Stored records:
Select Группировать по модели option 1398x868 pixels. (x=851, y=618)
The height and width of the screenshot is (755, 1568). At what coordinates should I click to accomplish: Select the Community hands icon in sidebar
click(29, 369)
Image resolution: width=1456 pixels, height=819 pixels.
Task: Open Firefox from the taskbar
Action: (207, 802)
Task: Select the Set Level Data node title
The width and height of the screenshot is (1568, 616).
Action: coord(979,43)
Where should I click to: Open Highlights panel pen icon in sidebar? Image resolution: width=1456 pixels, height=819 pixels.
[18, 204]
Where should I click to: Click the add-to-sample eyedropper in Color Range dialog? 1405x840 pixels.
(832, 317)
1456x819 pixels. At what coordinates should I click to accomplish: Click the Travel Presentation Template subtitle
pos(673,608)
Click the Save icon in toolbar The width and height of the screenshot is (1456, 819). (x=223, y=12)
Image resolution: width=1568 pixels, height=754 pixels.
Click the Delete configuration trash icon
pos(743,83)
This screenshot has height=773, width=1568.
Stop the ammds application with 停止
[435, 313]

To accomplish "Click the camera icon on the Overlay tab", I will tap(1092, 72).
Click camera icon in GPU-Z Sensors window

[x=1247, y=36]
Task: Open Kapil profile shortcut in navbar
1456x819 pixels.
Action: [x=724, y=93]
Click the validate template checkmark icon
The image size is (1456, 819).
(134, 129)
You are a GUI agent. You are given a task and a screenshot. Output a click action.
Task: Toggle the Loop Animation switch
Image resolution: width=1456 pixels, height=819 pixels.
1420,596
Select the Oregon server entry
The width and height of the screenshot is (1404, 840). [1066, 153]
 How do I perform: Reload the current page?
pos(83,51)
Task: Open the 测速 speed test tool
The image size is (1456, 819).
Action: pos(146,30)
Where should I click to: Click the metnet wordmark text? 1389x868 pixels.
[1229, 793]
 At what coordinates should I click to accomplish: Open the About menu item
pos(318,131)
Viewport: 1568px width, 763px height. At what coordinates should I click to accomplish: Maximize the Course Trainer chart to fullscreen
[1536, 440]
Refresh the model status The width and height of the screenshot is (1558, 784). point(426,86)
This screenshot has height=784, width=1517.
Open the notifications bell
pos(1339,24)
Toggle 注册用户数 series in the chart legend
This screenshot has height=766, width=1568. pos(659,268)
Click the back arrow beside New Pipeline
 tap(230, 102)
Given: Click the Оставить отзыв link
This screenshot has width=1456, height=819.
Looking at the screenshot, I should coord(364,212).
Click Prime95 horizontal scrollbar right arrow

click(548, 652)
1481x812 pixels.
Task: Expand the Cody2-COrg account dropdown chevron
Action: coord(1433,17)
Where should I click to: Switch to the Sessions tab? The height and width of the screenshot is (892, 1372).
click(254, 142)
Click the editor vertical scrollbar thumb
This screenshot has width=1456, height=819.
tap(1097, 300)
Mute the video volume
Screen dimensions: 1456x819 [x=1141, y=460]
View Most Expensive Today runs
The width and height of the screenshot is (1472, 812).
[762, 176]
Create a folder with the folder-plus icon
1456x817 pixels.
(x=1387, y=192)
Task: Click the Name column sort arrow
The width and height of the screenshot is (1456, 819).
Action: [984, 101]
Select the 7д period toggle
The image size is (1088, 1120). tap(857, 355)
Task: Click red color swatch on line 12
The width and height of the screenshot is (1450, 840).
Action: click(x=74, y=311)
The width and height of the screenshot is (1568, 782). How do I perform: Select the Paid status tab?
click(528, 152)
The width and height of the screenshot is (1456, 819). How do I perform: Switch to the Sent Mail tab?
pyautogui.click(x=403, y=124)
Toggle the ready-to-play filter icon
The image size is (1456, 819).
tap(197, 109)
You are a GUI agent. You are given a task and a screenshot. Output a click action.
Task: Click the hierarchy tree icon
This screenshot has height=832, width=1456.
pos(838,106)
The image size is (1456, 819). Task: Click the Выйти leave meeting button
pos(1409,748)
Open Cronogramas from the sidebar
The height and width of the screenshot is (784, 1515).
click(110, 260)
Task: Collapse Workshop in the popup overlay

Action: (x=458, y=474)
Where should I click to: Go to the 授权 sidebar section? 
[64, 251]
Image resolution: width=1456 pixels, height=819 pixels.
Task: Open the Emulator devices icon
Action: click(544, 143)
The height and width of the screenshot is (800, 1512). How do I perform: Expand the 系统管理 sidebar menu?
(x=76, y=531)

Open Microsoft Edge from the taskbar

- Your task
Start with the first line of the data and print every line exactly. The line containing "This screenshot has height=784, width=1517." is the last one to include.

- Exercise result
Select Группировать по модели option 1398x868 pixels. (x=851, y=618)
The height and width of the screenshot is (755, 1568). At what coordinates should I click to accomplish: Select the Community hands icon in sidebar
click(29, 369)
Image resolution: width=1456 pixels, height=819 pixels.
Task: Open Firefox from the taskbar
Action: (207, 802)
Task: Select the Set Level Data node title
The width and height of the screenshot is (1568, 616).
Action: coord(979,43)
Where should I click to: Open Highlights panel pen icon in sidebar? Image resolution: width=1456 pixels, height=819 pixels.
[18, 204]
Where should I click to: Click the add-to-sample eyedropper in Color Range dialog? 1405x840 pixels.
(832, 317)
1456x819 pixels. At what coordinates should I click to accomplish: Click the Travel Presentation Template subtitle
pos(673,608)
Click the Save icon in toolbar The width and height of the screenshot is (1456, 819). (x=223, y=12)
Image resolution: width=1568 pixels, height=754 pixels.
Click the Delete configuration trash icon
pos(743,83)
This screenshot has height=773, width=1568.
Stop the ammds application with 停止
[435, 313]

To accomplish "Click the camera icon on the Overlay tab", I will tap(1092, 72).
Click camera icon in GPU-Z Sensors window

[x=1247, y=36]
Task: Open Kapil profile shortcut in navbar
1456x819 pixels.
Action: [x=724, y=93]
Click the validate template checkmark icon
The image size is (1456, 819).
(134, 129)
You are a GUI agent. You are given a task and a screenshot. Output a click action.
Task: Toggle the Loop Animation switch
Image resolution: width=1456 pixels, height=819 pixels.
1420,596
Select the Oregon server entry
The width and height of the screenshot is (1404, 840). [1066, 153]
 How do I perform: Reload the current page?
pos(83,51)
Task: Open the 测速 speed test tool
The image size is (1456, 819).
Action: pos(146,30)
Where should I click to: Click the metnet wordmark text? 1389x868 pixels.
[1229, 793]
 At what coordinates should I click to accomplish: Open the About menu item
pos(318,131)
Viewport: 1568px width, 763px height. At what coordinates should I click to accomplish: Maximize the Course Trainer chart to fullscreen
[1536, 440]
Refresh the model status The width and height of the screenshot is (1558, 784). point(426,86)
This screenshot has height=784, width=1517.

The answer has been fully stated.